The first new break on “the whole nine yards” came in 2007, when Sam Clements, a coin dealer and avid word sleuth from Akron, Ohio, discovered it in a 1964 article in The Tucson Daily Citizen about space program slang. By 2009 two other researchers had pushed it back to 1962, when it appeared in a short story about a brush salesman and an article in a car magazine.

Some lexicographers thought the evidence was creeping closer to a World War II-era origin, and possibly some connection to the military, though there was still no hard evidence for the popular ammunition-belt theory.

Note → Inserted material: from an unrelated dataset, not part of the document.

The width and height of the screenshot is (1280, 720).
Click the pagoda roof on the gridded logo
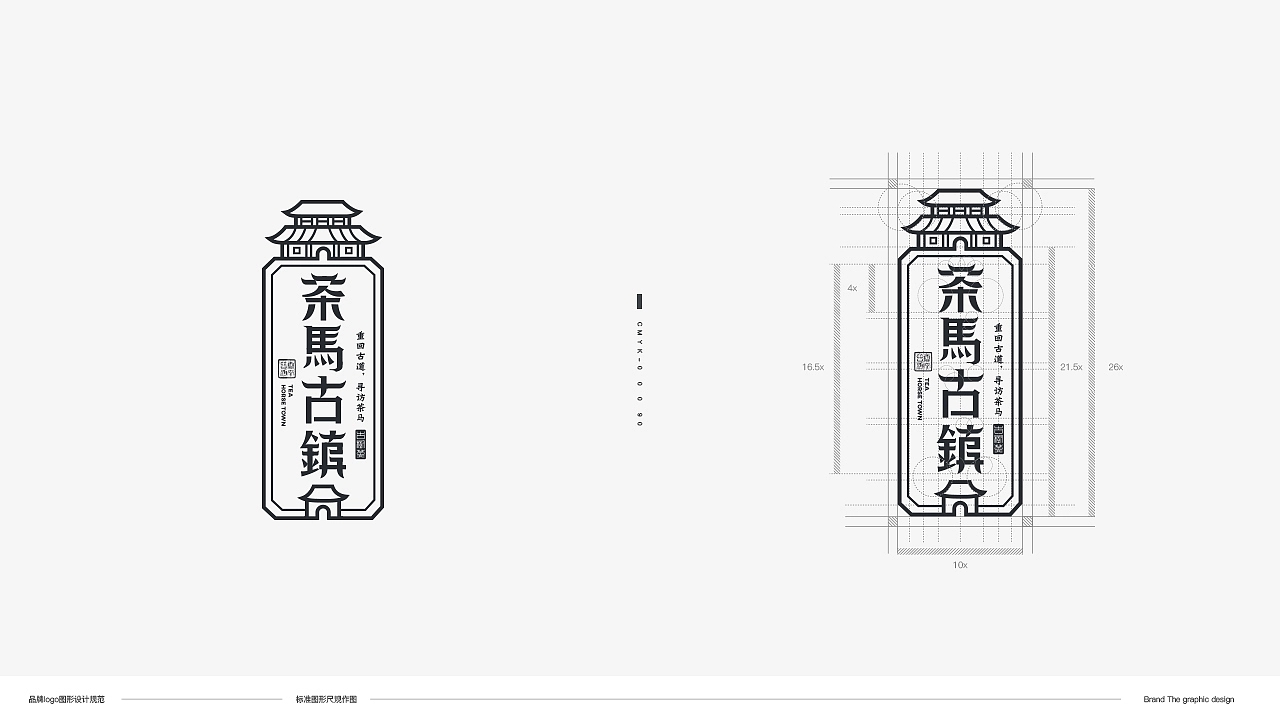960,219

Then, in August, Bonnie Taylor-Blake, a neuroscience researcher in North Carolina who had been searching for variants of the phrase via Google News Archive and Google Books for five years, posted a message on the e-mail list of the American Dialect Society noting a 1956 occurrence in an outdoors magazine called Kentucky Happy Hunting Ground, followed in September by a more startling twist: a 1921 headline from The Spartanburg Herald-Journal in South Carolina reading “The Whole Six Yards of It.”

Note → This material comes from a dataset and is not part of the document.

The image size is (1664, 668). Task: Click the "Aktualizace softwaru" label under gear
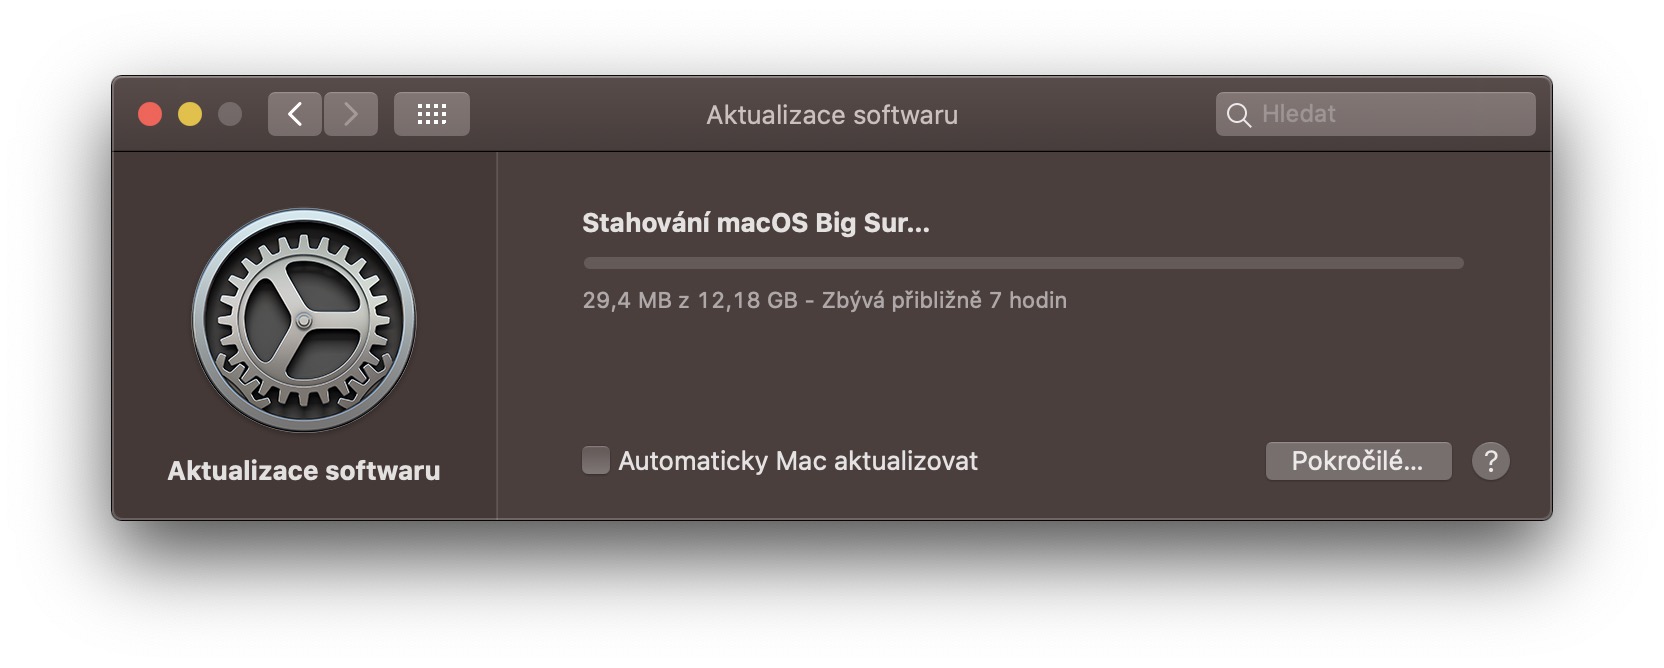304,471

The somewhat cryptic headline, atop a detailed account of a baseball game that did not use the phrase, initially caused some head scratching among the society’s members. One person asked whether the headline referred to the ball fields, or “yards,” of the six teams in the league discussed in the article.

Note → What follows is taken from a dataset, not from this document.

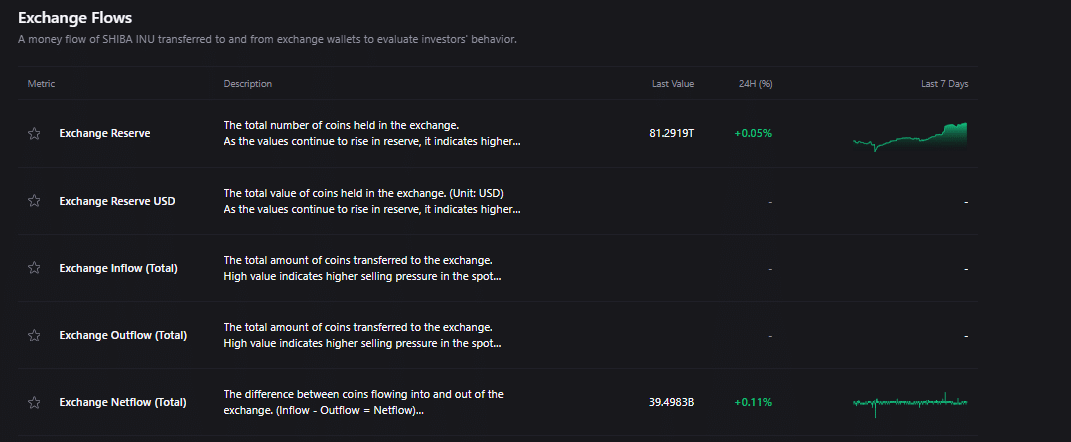Click the 24H (%) column header
This screenshot has width=1071, height=442.
click(x=754, y=84)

But then Mr. Shapiro, searching in Chronicling America, a Library of Congress database of pre-1923 newspapers, found two 1912 articles in The Mount Vernon Signal in Kentucky promising to “give” or “tell” the “whole six yards” of a story. Ms. Taylor-Blake also found another instance from 1916, in the same paper.

The dating clearly refutes the popular ammunition-belt and concrete-mixer theories, Mr. Shapiro said, while the Kentucky focus suggests a probable “backwoods provenance.” As for the meaning of the phrase, he added, the slippage from six yards to nine — part of the same “numerical phrase inflation,” as he puts it, that turned “Cloud 7” to “Cloud 9” — suggests it doesn’t refer to anything in particular any more than, say, “the whole shebang” does.

Jesse Sheidlower, the editor at large of the Oxford English Dictionary, agrees. “The existence of a six-yard variant shows pretty clearly that this is not about yards of anything,” he said. “It’s just a random number.”

Mr. Shapiro concedes that he and Ms. Taylor-Blake have found only “negative evidence,” and a firm origin story may yet emerge. But neither he nor Mr. Sheidlower is confident that scholarly research will dispel the urban legends that cling to expressions like “the whole nine yards.”

Mr. Sheidlower points to the persistent belief that Chicago’s reputation as “the Windy City” springs from its blowhard politicians boasting about the 1893 World’s Columbian Exposition and not, as occurrences in newspaper articles dating to the 1860s suggest, its weather.

“People are drawn to colorful etymologies,” Mr. Shapiro said. “But they are almost always wrong.”